While i am new to opengl and rarly ask for help i think a need some clarification regarding Z-axis, depth-test and GLM:ortho. Been strugling with this for a week or two and everything have from the start been "reversed".
So im using:
glDepthFunc(GL_LESS);
glDepthRange(0.0f, 1.0f);
glm::ortho(0.0f, 800, 0.0f, 800), 0.0f, 1.0f);
Okej, so everything should add up, small Z is in front and big in the back, but no. Everything is the opposite.
According to this thread and default value of glDepthFunc/glClearDepth, everything should be in left-hand-coordinates when MVP is provided to a shader.
So while i read the linked thread i discovered that glm::ortho SHOULD convert right-hand-coordinates (because apperently thats what everybody is using in examples) to left-hand-coordinates. Sound greats, so why does it not work?
When you look into the library of GLM you will find glm::ortho, glm::orthoLH and glm::orthoRH which sounds very intressting. If i use glm::orthoLH everything adds up and works perfect, since it converts all my coordinates to left-hand. So why does glm::ortho not do this for me?

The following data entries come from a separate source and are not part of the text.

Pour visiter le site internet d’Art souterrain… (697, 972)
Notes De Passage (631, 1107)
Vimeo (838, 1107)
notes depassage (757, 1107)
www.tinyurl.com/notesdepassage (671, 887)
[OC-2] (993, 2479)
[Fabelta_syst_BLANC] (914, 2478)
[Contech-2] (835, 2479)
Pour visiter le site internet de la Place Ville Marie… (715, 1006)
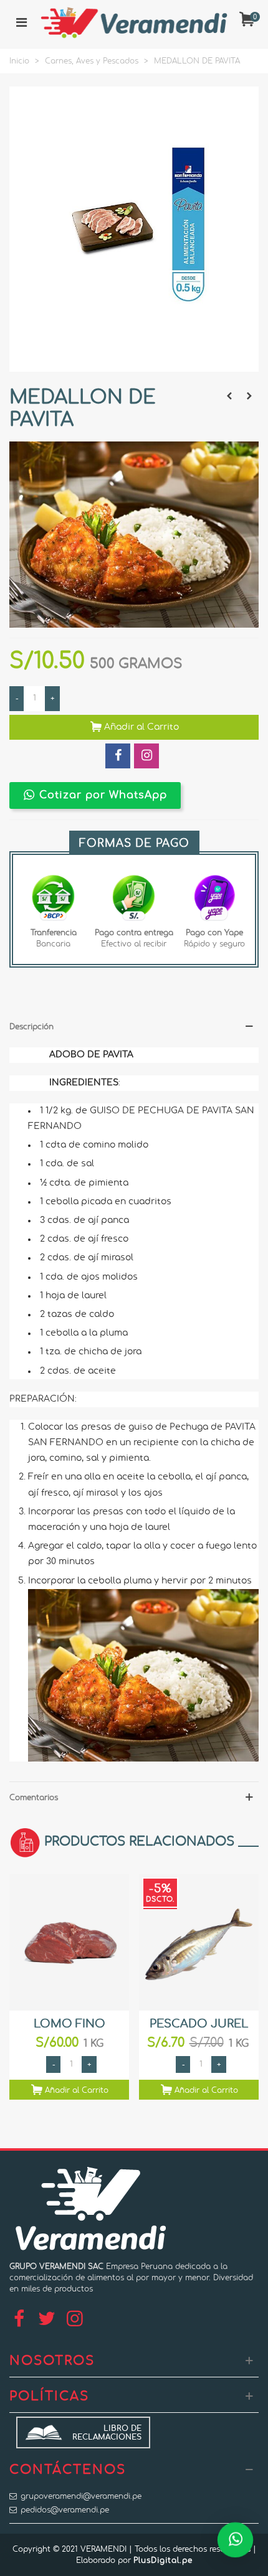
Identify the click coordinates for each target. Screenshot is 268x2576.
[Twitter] (46, 2319)
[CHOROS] (249, 396)
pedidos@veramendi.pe (65, 2510)
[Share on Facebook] (117, 755)
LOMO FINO (69, 2024)
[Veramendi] (134, 22)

Apperently there is a settings for this when you compile the GLM-library. The GLM_COORDINATE_SYSTEM controls if the system is going to have glm::orthoLH or glm::orthoRH as default when glm::ortho is called. And to my surprise, glm::orthoLH is NOT default.
If you look in the source code of GLM you will find these lines,
#define GLM_LEFT_HANDED 0x00000001 // For DirectX, Metal, Vulkan
#define GLM_RIGHT_HANDED 0x00000002 // For OpenGL, default in GLM
#ifdef GLM_FORCE_LEFT_HANDED
# define GLM_COORDINATE_SYSTEM GLM_LEFT_HANDED
#else
# define GLM_COORDINATE_SYSTEM GLM_RIGHT_HANDED
#endif
OpenGL is right-handed and do not need to convert ortho to left-handed?
So my questions are,
Please correct me if this doesnt make any sense. im confused too :)

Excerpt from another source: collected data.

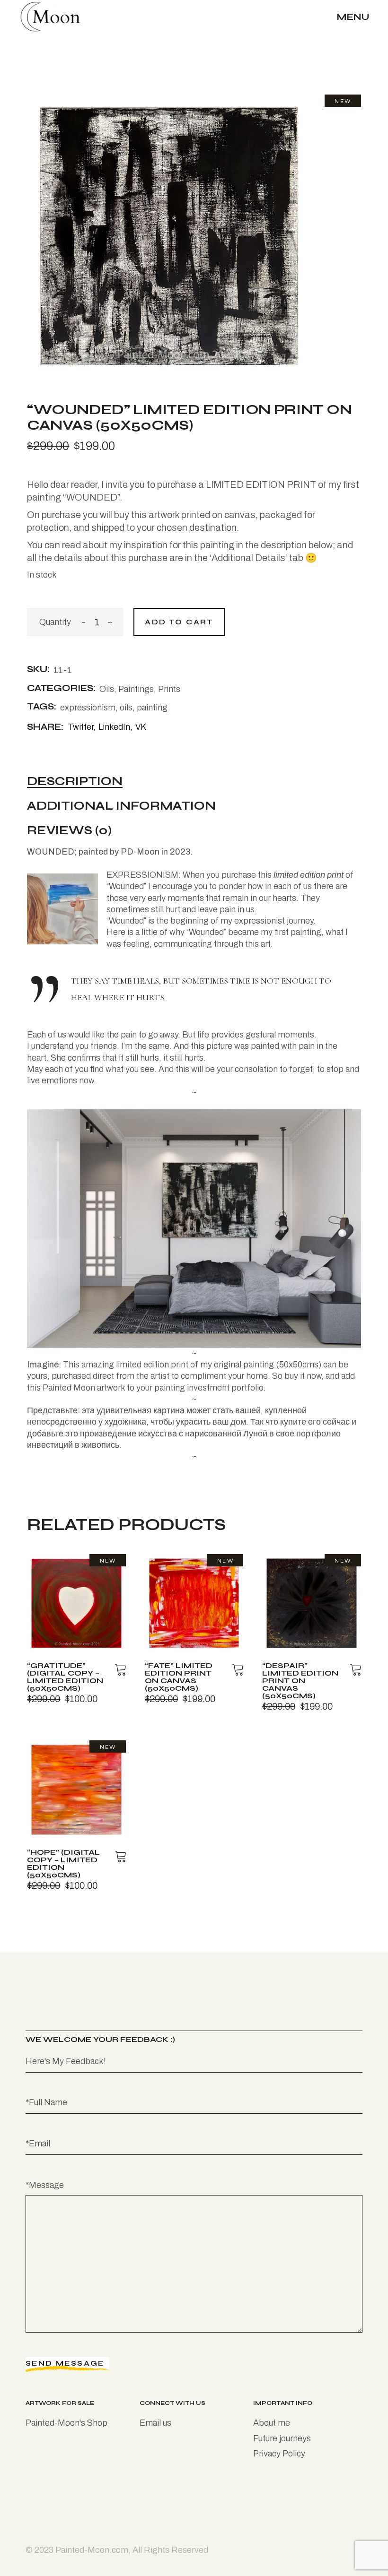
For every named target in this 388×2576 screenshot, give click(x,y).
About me (271, 2423)
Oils (106, 689)
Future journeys (282, 2438)
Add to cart (179, 622)
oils (126, 707)
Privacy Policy (279, 2453)
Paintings (136, 689)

I think your main confusion is related to this question:
Why does GLM think OpenGL is right-handed?
OpenGL is not right-handed, nor left-handed. OpenGL is just a rendering API, not a coordinate system.
In a typical rendering pipeline, you do have a lot of different coordinate systems, like:
Each and every of these coordinate systems can have it's own conventions, including its own handedness.
Legacy OpenGL with the fixed function pipeline and the integrated matrix stack had some coordinate conventions in mind (but it did not completely enforce that you use these conventions either).
So classic OpenGL conventions are:
Normalized Device Space / Window Space left-handed, with x pointing to the right, y up, and z into the screen, and eye space right handed with x to the right, y up and camera looking into -z direction. Object and world space were typically also just right-handed (so that the view transformation is only rotation + translation, and no mirroring).
The flipping of the handedness was done in the projection matrix. No some other convention of legacy GL was that the near and far clip plane position was always defined as distances into the viewing direction, so glOrtho(..., 2,5)
did actually set up a transformation which maps z_eye=-2
to z_ndc=-1
and z_eye=-5
to z_ndc=1
.
If you look at the mapping I jst wrote, it should explain this quesion:
Okej, so everything should add up, small Z is in front and big in the back, but no. Everything is the opposite.
As you see, "small" z (-5) is in the back, and "big" z (-2) is in the front, like it should be in a right-handed coordinate system.
When you NOT set GLM_FORCE_LEFT_HANDED
, glm uses the same conventions as legacy GL did. It will establish a right-handed view space by flipping z in the proejction matrix (and assuming all the later spaces NDC and window space are configured as left-handed).
If you set up GLM_FORCE_LEFT_HANDED
, it will not introduce a mirroring along z, but it will still treat near
and far
as distance into viewing direction, which now is +z
. This will have the result of establishing a left-handed view space (as long as the NDC and Window space is set up as left-handed, too).
Is there any case where OpenGL acually want MVP as right-handed while processing shaders?
Those are all just conventions. YOu have to just decide them in one way or the other, and no one is better than the other per-say. THis stuff only becomes interesting (and annoying) if you have different parts or pieces which uses different conventions, where you have to be very carefult to correcly convert the data at the right places.